Enhancing NK cell-based cancer immunotherapy by overcoming immunosuppression is an unmet goal. Here, we demonstrate the ability of the anti-CD137 agonist urelumab for overcoming TGF-β-mediated inhibition of human NK-cell proliferation and sustained anti-tumor function. Transcriptomic, immunophenotypic and functional analyses evidenced that CD137 costimulation modified the transcriptional program induced by TGF-β on activated NK cells by limiting SMAD4-dependent inhibition of pro-proliferative (CD25, cMyc), activating (NKG2D, CD16) and effector (Granzyme B, IFNγ) molecules while maintaining SMAD4-independent acquisition of tumor-retention features (CXCR3, CD103).

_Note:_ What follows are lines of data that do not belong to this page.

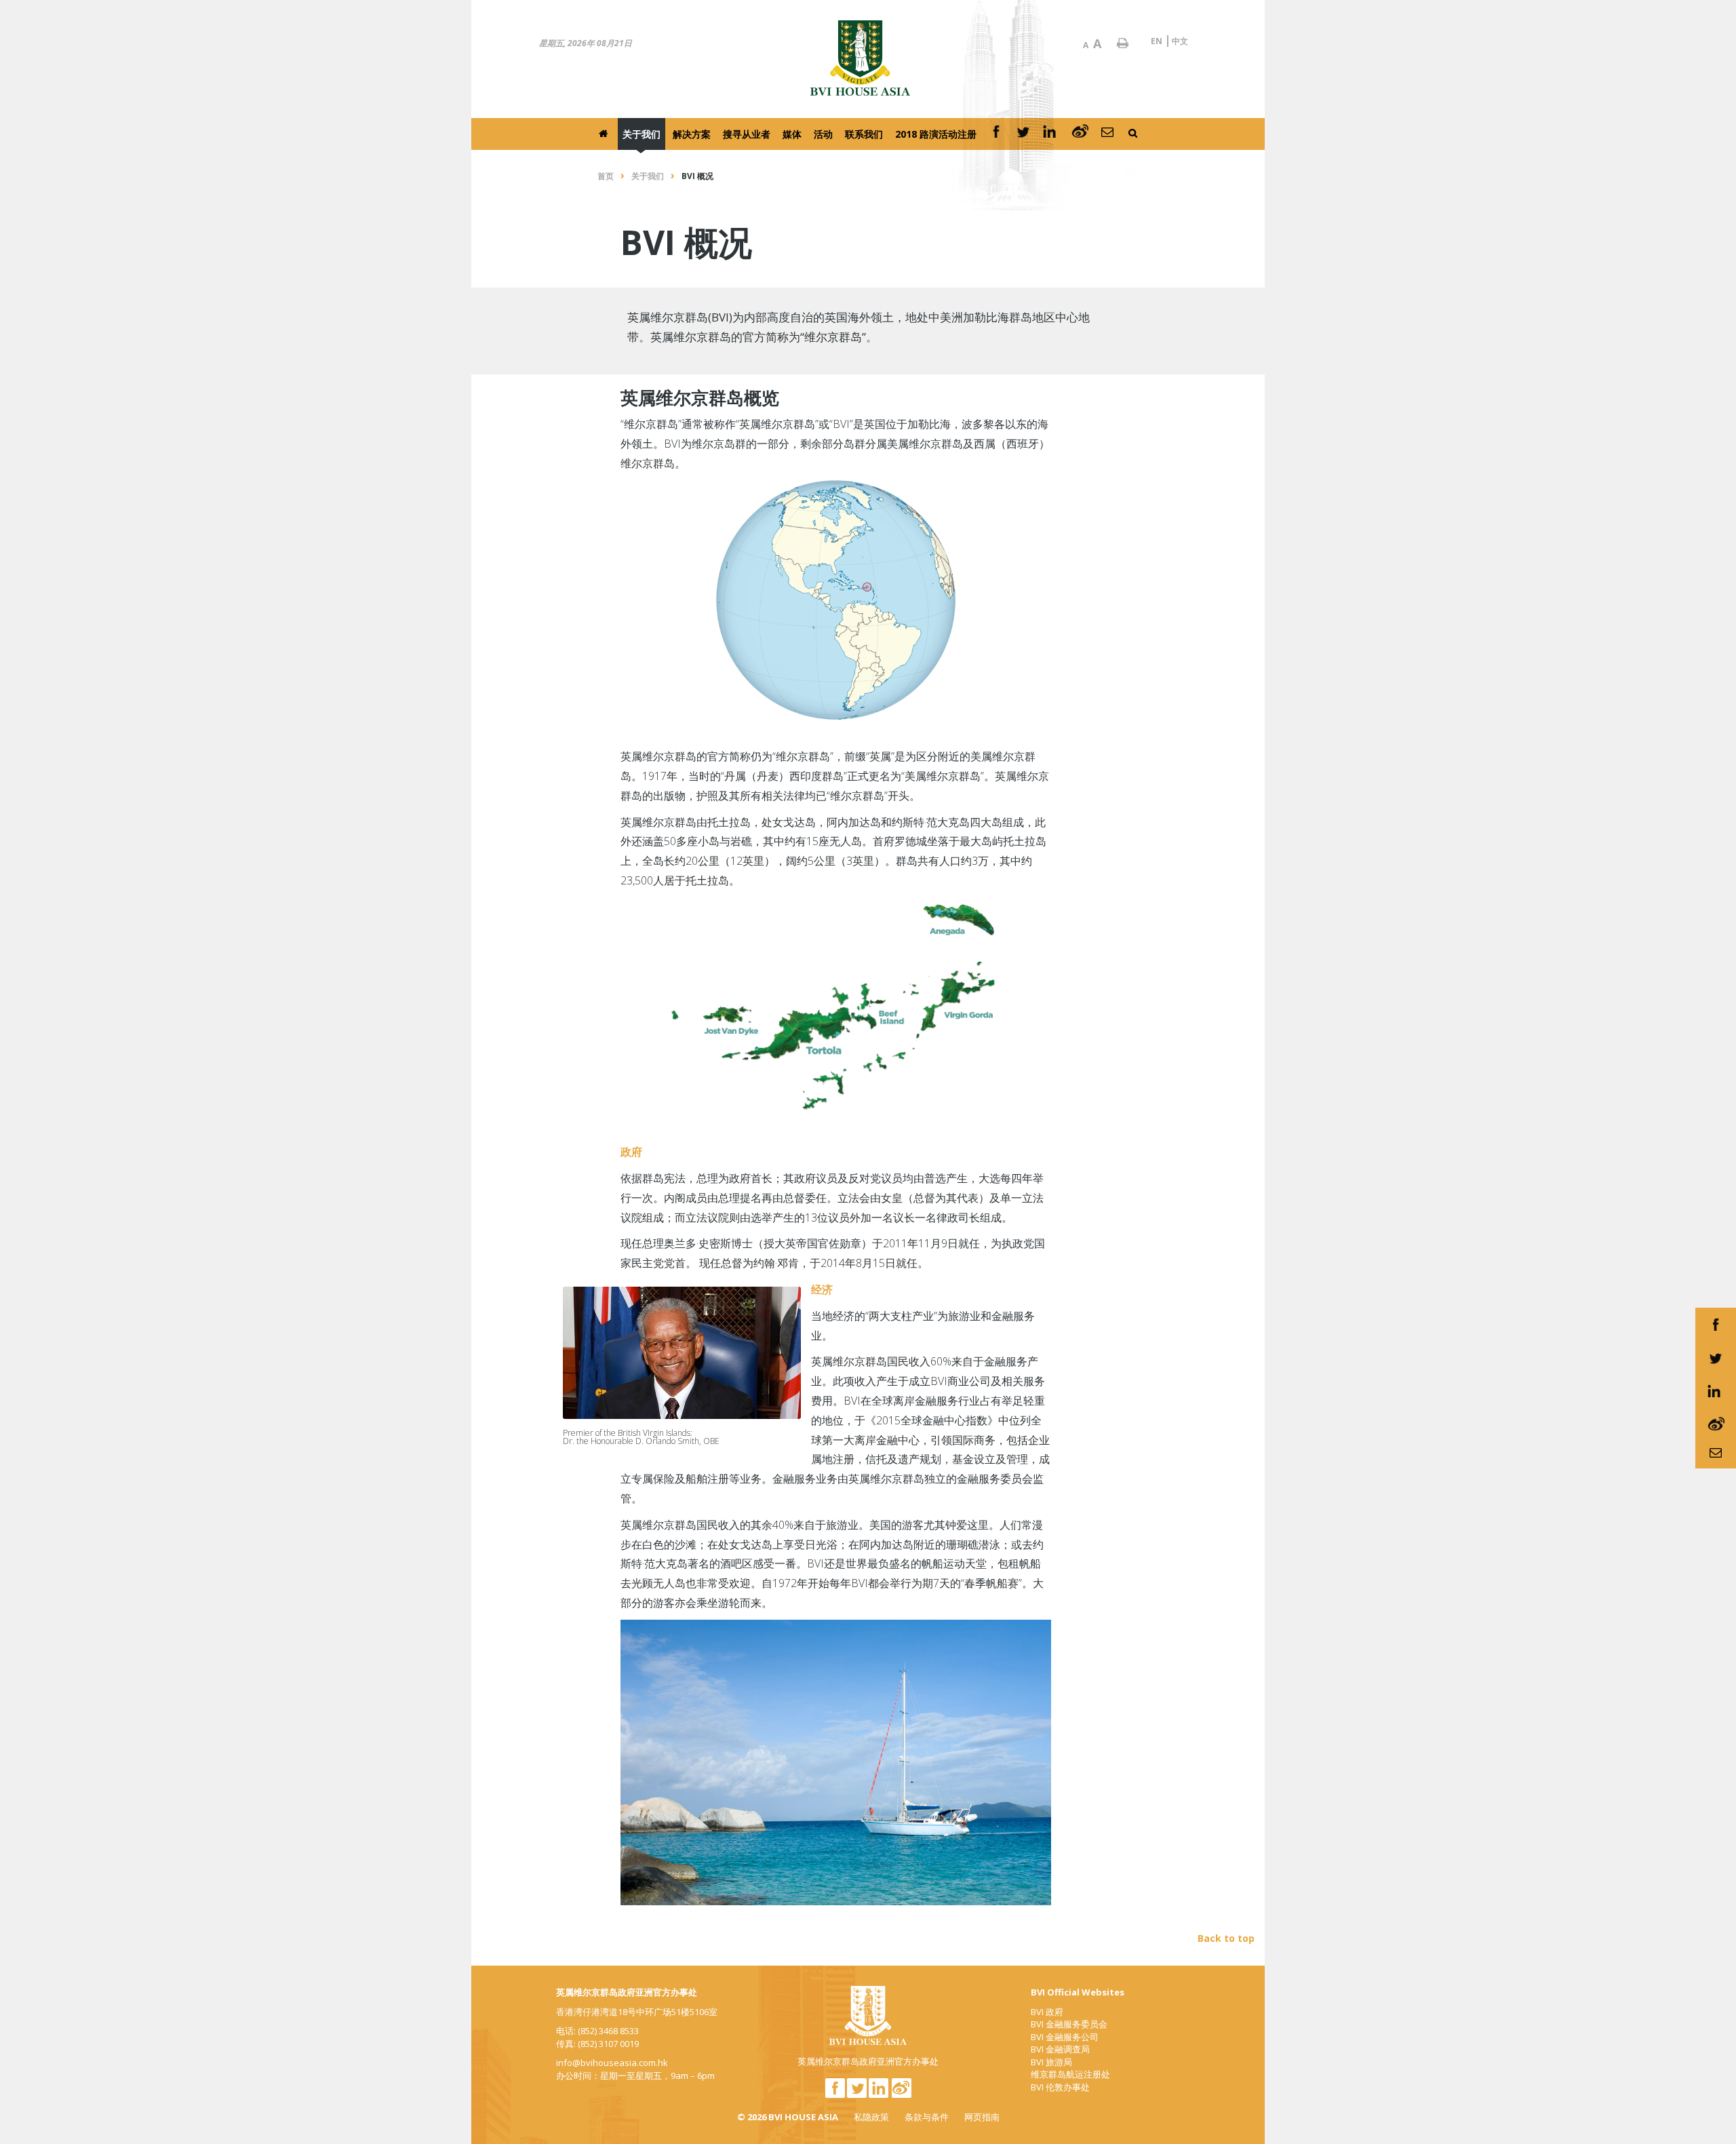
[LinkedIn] (1051, 134)
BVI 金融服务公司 (1065, 2037)
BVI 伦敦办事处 (1060, 2087)
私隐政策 (871, 2117)
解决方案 (692, 134)
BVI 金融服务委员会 (1069, 2024)
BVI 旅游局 (1051, 2062)
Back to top (1226, 1938)
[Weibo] (1080, 134)
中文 (1180, 41)
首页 (605, 176)
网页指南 (982, 2117)
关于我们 (641, 134)
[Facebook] (996, 134)
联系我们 (864, 134)
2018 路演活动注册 (935, 134)
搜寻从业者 (746, 134)
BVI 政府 (1047, 2012)
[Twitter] (1023, 134)
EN (1156, 41)
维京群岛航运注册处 (1070, 2074)
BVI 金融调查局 (1060, 2049)
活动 (823, 134)
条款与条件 (927, 2117)
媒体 (792, 134)
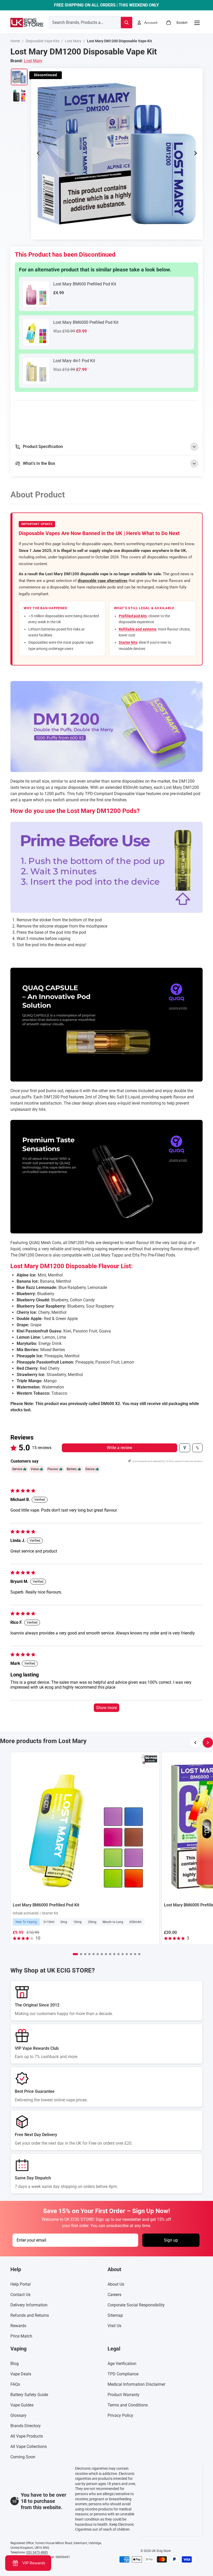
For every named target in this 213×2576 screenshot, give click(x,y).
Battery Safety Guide (29, 2394)
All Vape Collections (28, 2446)
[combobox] (78, 22)
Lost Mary (73, 41)
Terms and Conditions (128, 2405)
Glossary (18, 2415)
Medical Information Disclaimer (136, 2384)
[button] (75, 1954)
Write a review (119, 1447)
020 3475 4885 (37, 2552)
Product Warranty (123, 2394)
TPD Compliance (123, 2374)
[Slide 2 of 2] (19, 95)
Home (15, 41)
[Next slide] (197, 153)
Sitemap (115, 2315)
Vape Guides (22, 2405)
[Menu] (197, 22)
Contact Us (20, 2294)
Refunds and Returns (29, 2315)
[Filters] (184, 1447)
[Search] (126, 22)
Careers (114, 2294)
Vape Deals (20, 2374)
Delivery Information (29, 2305)
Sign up (171, 2240)
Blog (14, 2363)
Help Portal (20, 2284)
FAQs (15, 2384)
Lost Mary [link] (33, 60)
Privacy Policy (120, 2415)
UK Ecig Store (161, 2551)
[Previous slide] (37, 153)
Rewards (18, 2326)
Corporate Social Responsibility (136, 2305)
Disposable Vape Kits (42, 41)
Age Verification (122, 2363)
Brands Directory (25, 2426)
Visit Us (114, 2326)
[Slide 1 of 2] (19, 77)
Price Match (21, 2336)
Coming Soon (22, 2457)
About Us (116, 2284)
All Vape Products (26, 2436)
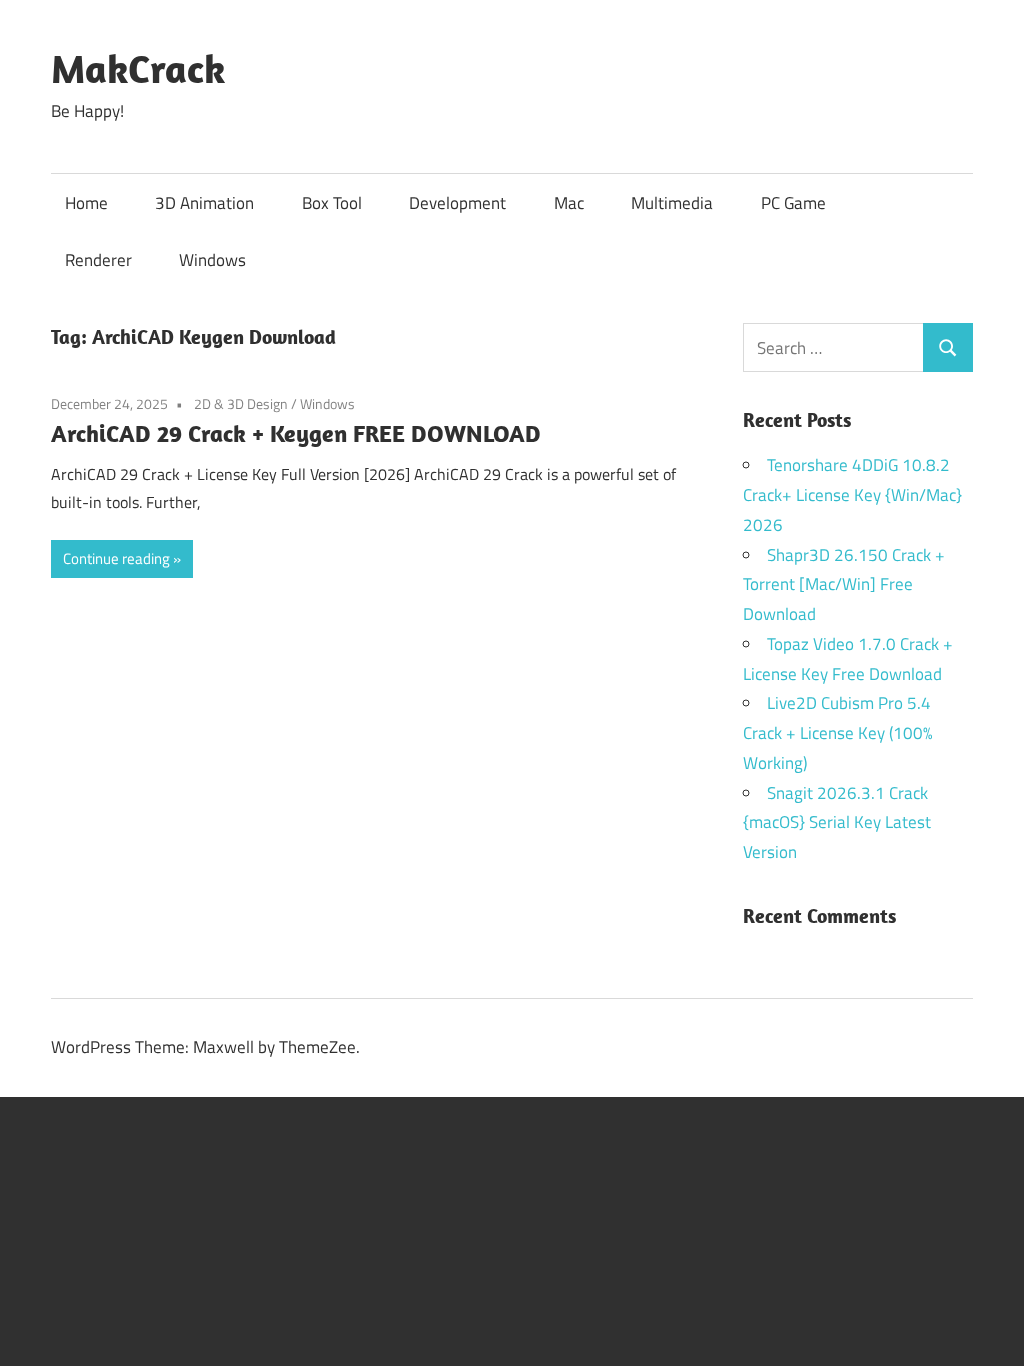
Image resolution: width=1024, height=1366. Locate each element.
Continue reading (116, 558)
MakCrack (138, 68)
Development (457, 203)
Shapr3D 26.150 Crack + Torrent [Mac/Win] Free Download (844, 585)
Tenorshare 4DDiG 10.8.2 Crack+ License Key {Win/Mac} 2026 (852, 495)
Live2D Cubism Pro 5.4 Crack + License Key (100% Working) (838, 733)
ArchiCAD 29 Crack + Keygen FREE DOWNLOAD (296, 433)
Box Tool (332, 203)
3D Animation (204, 203)
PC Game (793, 203)
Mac (569, 203)
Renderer (98, 260)
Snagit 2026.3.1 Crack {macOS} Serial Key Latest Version (837, 823)
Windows (212, 260)
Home (86, 203)
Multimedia (672, 203)
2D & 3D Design (241, 403)
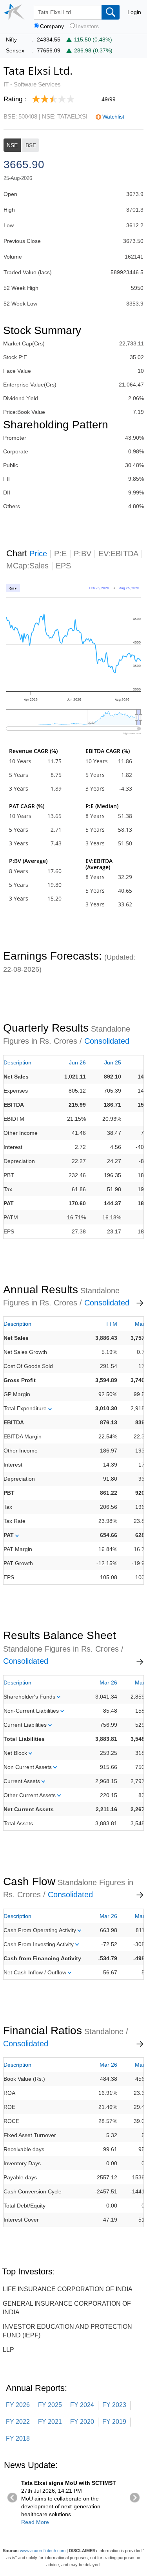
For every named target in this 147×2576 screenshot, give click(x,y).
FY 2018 (18, 2438)
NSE (12, 145)
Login (134, 12)
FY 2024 (82, 2405)
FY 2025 (50, 2405)
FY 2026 (18, 2405)
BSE (30, 145)
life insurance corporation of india (67, 2289)
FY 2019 (114, 2421)
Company (52, 26)
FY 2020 (82, 2421)
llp (8, 2349)
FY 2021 (50, 2421)
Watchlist (113, 116)
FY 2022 (18, 2421)
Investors (87, 26)
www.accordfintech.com (42, 2550)
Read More (35, 2522)
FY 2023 (114, 2405)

Activated NK cells cultured in the presence of TGF-β1 and CD137 agonist showed preserved antibody-dependent cytotoxicity against cancer cells, recovered CCL5 and IFNγ secretion and gained the capacity for producing IL-9 upon restimulation. Treatment of breast tumor-derived multicellular cultures with trastuzumab and urelumab recapitulated CD137 induction and fostered tumor-infiltrating CD16+ NK cell persistence. Our data reveals CD137 as a targetable checkpoint for overturning TGF-β constrains on NK cell anti-tumor responses. A total of 12 samples were analyzed: 4 different treatments (KD1, KT, KTU and NT) in purified NK cells from 3 volunteer donors.